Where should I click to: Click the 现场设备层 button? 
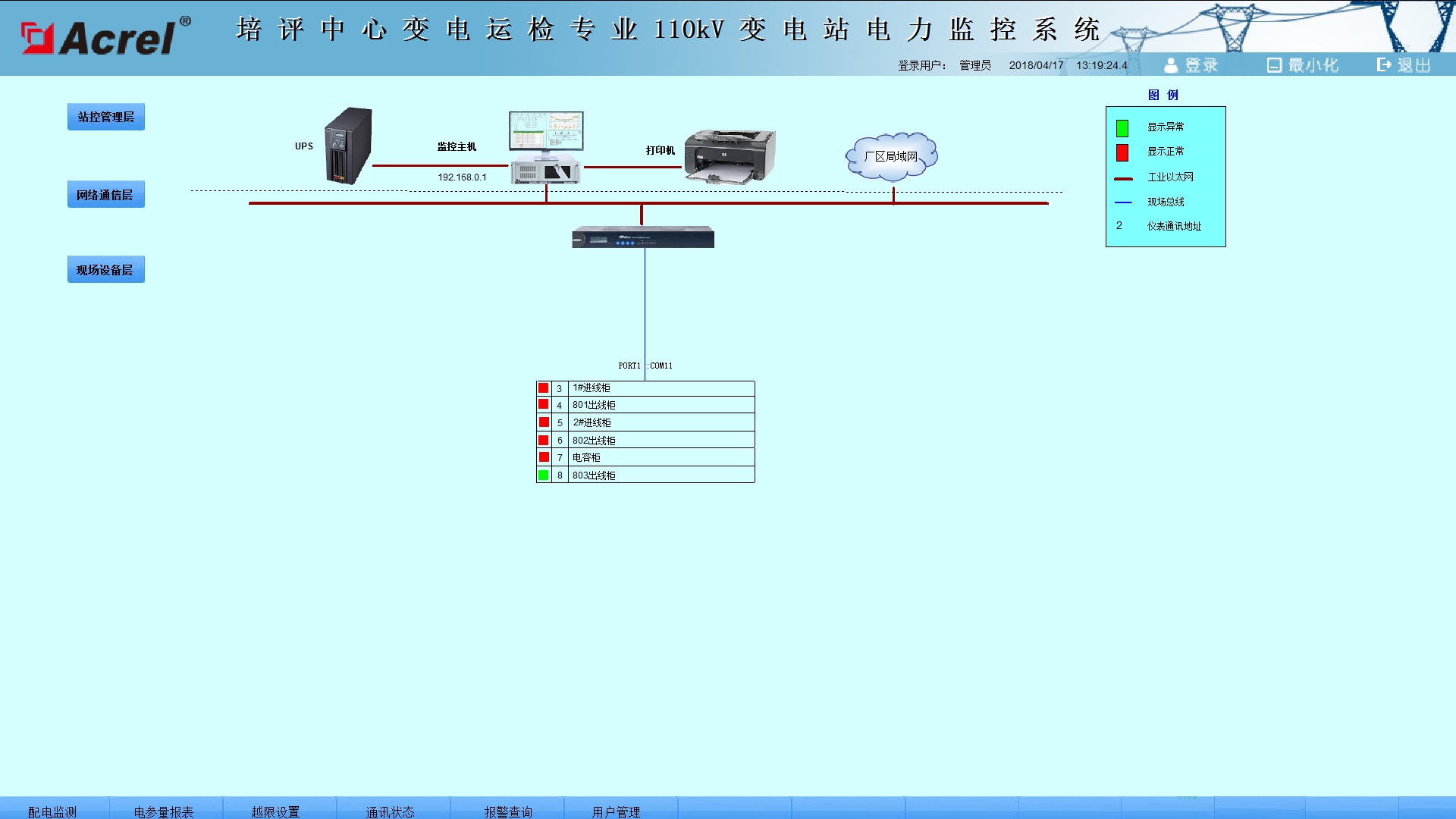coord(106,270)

* * *

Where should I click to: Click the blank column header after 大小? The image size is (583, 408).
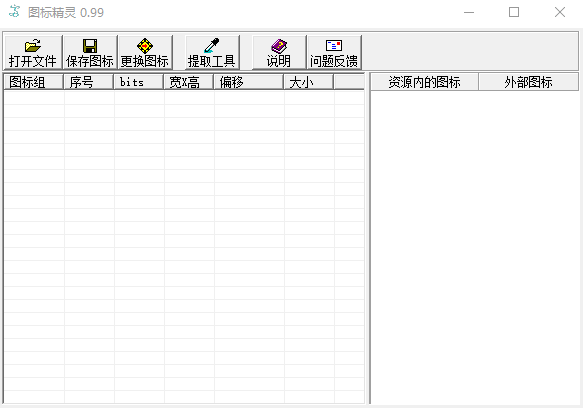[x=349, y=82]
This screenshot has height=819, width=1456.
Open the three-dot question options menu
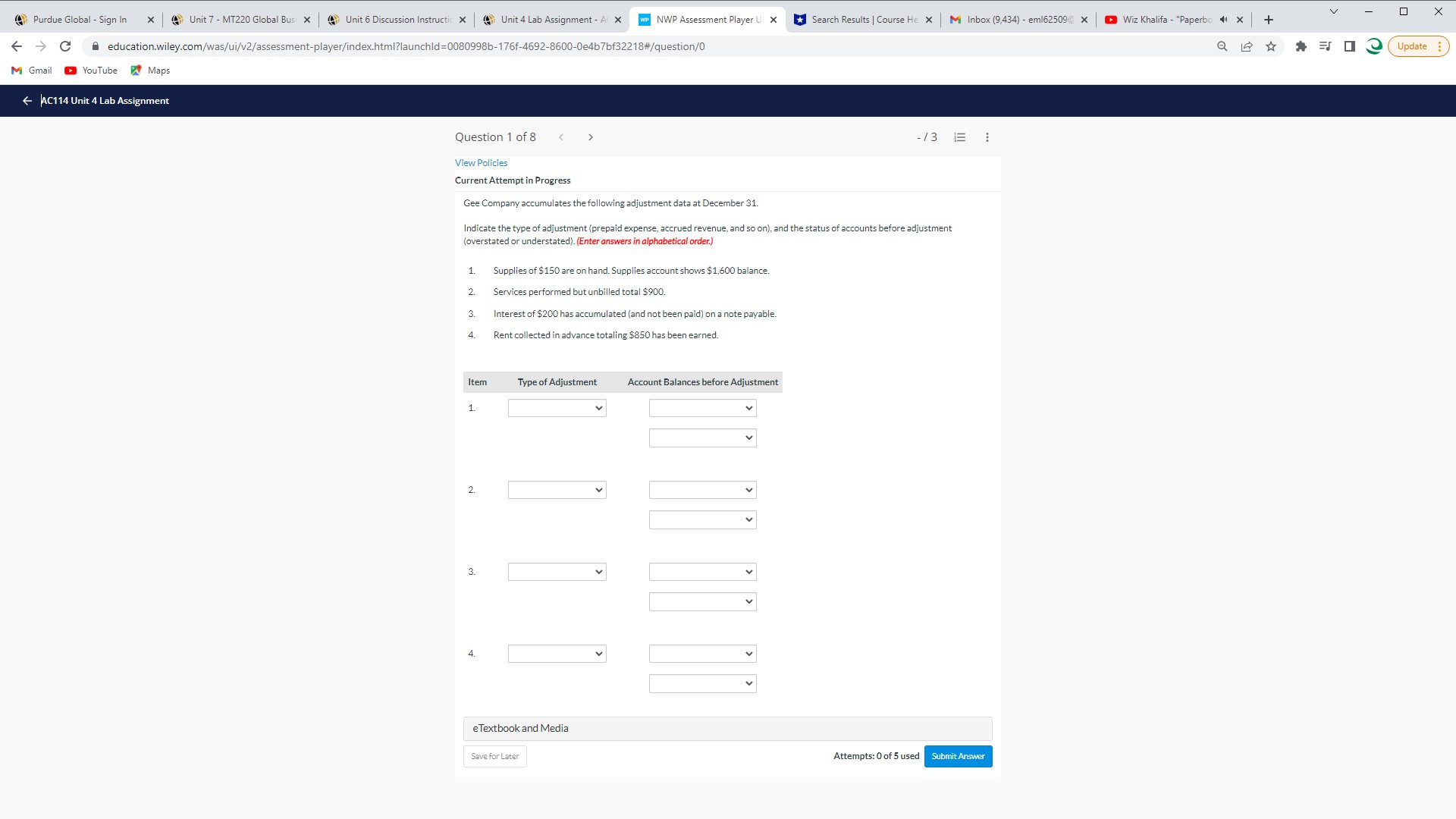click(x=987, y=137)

* * *

**Given task:** Duplicate the stretch of items from the line containing "Where should I click to: Click the blank" through the line containing "click(x=987, y=137)", with both of those lines included, and omit the pictures.

**Complete answer:**
Where should I click to: Click the blank column header after 大小? The image size is (583, 408).
[x=349, y=82]
This screenshot has height=819, width=1456.
Open the three-dot question options menu
click(x=987, y=137)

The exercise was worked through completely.